| Tarefa A |
Transcreva literalmente o trecho sobre a responsabilidade internacional do Estado, de "Destarte, confere-se a" a "no controle de convencionalidade.".
| Tarefa B |
Retome o texto sobre responsabilidade internacional do Estado e controle de convencionalidade logo após a última frase apresentada.

| Trecho fornecido |

↓

Destarte, confere-se a importância do acesso à justiça complementar, por intermédio da análise do Caso Simoni André Diniz, que foi levado ao conhecimento das Instâncias Internacionais no momento em que o ordenamento jurídico brasileiro mostrou-se insuficiente para protegê-la da discriminação racial da qual foi vítima.


3. A RESPONSABILIDADE INTERNACIONAL DO ESTADO E O CONTROLE DE CONVENCIONALIDADE DAS NORMAS INTERNAS


A violação dos Estados aos compromissos internacionais de proteção dos Direitos Humanos implica na responsabilidade internacional e as respectivas punições são determinadas por intermédio das condenações exaradas pelos Organismos Internacionais, que atuam no controle de convencionalidade.


A atribuição do Sistema Interamericano de Proteção dos Direitos Humanos conforme Galli e Dulitzy (2000, p. 56) esclarecem “é fazer valer a responsabilidade internacional dos Estados de respeitar e garantir o exercício dos direitos humanos”.


O fundamento para apresentação de denúncias de casos individuais perante a Comissão Interamericana deriva do princípio que impõe a responsabilidade dos Estados em razão dos compromissos internacionais decorrentes da ratificação dos instrumentos internacionais (Galli; Dulitzky, 2000, p. 56). Nesse contexto, o Estado fica subordinado ao dever de prestar contas à comunidade internacional sempre que solicitado por órgão de supervisão internacional quando ocorrem violações de direitos humanos em seu território. Feita a análise da defesa apresentada pelo Estado, incumbe aos organismos internacionais proferir a decisão sobre responsabilidade ou não pela violação de direitos humanos pelo Estado demandando, que resulta da ação direta de seus agentes ou da omissão do dever de garantia (Galli; Dulitzky, 2000, p. 56).


A responsabilidade internacional do Estado em razão do exercício do Poder Legislativo decorre da atuação do referido órgão em dissonância com os compromissos internacionais. Como elucida Ramos (2005, p. 56):


“[¼] nada impede que uma lei aprovada pelo Parlamento local viole os direitos humanos. Portanto, mesmo se as leis tiverem sido adotadas de acordo com a Constituição, e em um Estado democrático, isso não as exime do confronto com os dispositivos internacionais de proteção aos direitos humanos. A razão de ser do Direito Internacional dos Direitos Humanos é justamente oferecer uma garantia subsidiária e mínima aos indivíduos, em especial às minorias.”


 Essa atuação das instâncias internacionais no questionamento sobre a compatibilidade ou não da atuação dos organismos internos decorre da prerrogativa internacional de controle de convencionalidade. Com efeito, quando se constata a existência de legislações incompatíveis com os Tratados Internacionais, segundo Ramos (2005, p. 56):


“[¼] forma-se, então, o chamado ‘controle de convencionalidade’ de leis perante o Direito Internacional dos Direitos Humanos. Há o crivo direto de leis internas em face da normatividade internacional dos direitos humanos, na medida em que sua aplicação possa constituir violação de um dos direitos assegurados pelos tratados de direitos humanos.”

↑

| Linhas de dados |
↓

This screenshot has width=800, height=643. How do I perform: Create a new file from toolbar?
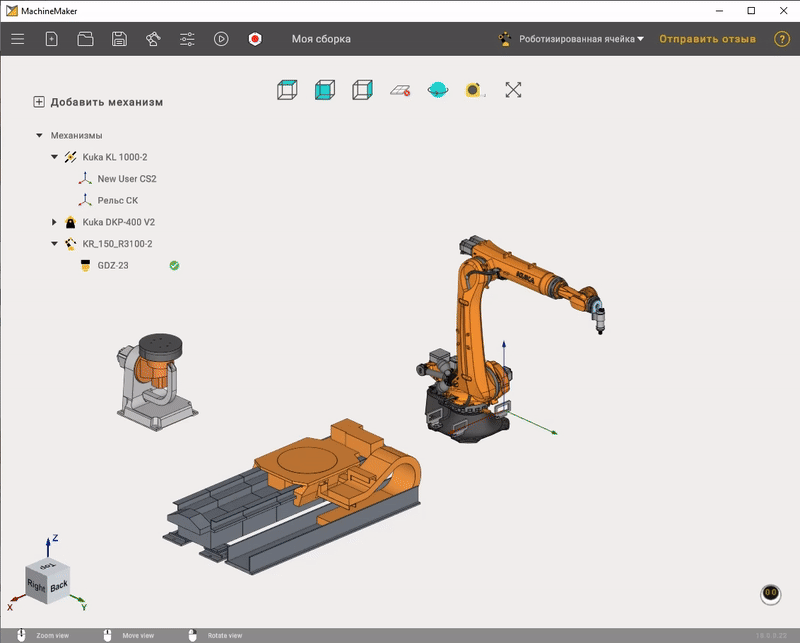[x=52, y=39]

↑
↓

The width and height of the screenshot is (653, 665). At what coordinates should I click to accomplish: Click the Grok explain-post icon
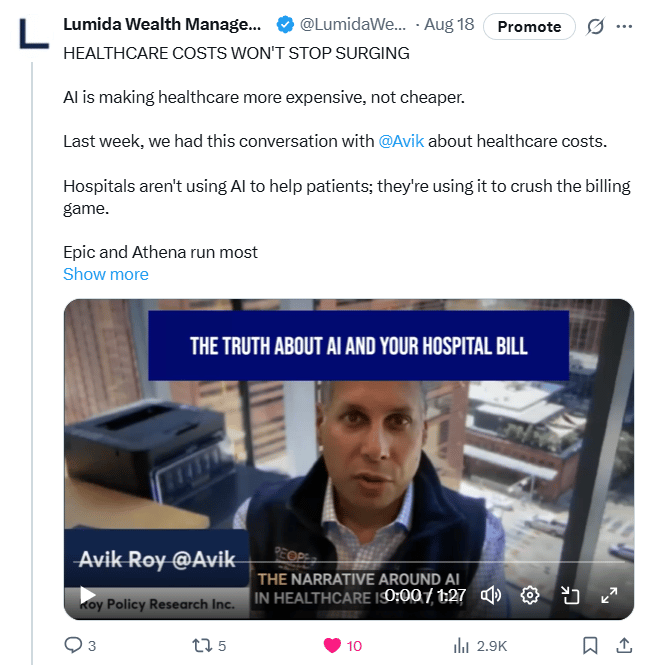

↑

| Resultado do exercício A |
Destarte, confere-se a importância do acesso à justiça complementar, por intermédio da análise do Caso Simoni André Diniz, que foi levado ao conhecimento das Instâncias Internacionais no momento em que o ordenamento jurídico brasileiro mostrou-se insuficiente para protegê-la da discriminação racial da qual foi vítima.


3. A RESPONSABILIDADE INTERNACIONAL DO ESTADO E O CONTROLE DE CONVENCIONALIDADE DAS NORMAS INTERNAS


A violação dos Estados aos compromissos internacionais de proteção dos Direitos Humanos implica na responsabilidade internacional e as respectivas punições são determinadas por intermédio das condenações exaradas pelos Organismos Internacionais, que atuam no controle de convencionalidade.

| Resultado do exercício B |
Por conseguinte, de modo similar ao controle da constitucionalidade, as Cortes Internacionais detêm a competência para efetuar o controle da convencionalidade de modo a exigir dos Estados a compatibilização sob pena de gerar a responsabilidade internacional por violação de direitos humanos em face às incompatibilidades entre as Convenções e a legislação interna.


Para Nikken (2008, p. 4) da ratificação das convenções internacionais advêm as obrigações legislativas, entre as quais, o dever, por exemplo, de respeitar a reserva legal. Dentro desta modalidade de obrigação insere-se a de compatibilizar o Direito interno aos termos das Convenções em matéria de direitos humanos, em consonância com as determinações dos artigos 2 da Convenção Americana sobre os Direitos Humanos e 2.2 do Pacto Internacional de Direitos Civis e Políticos.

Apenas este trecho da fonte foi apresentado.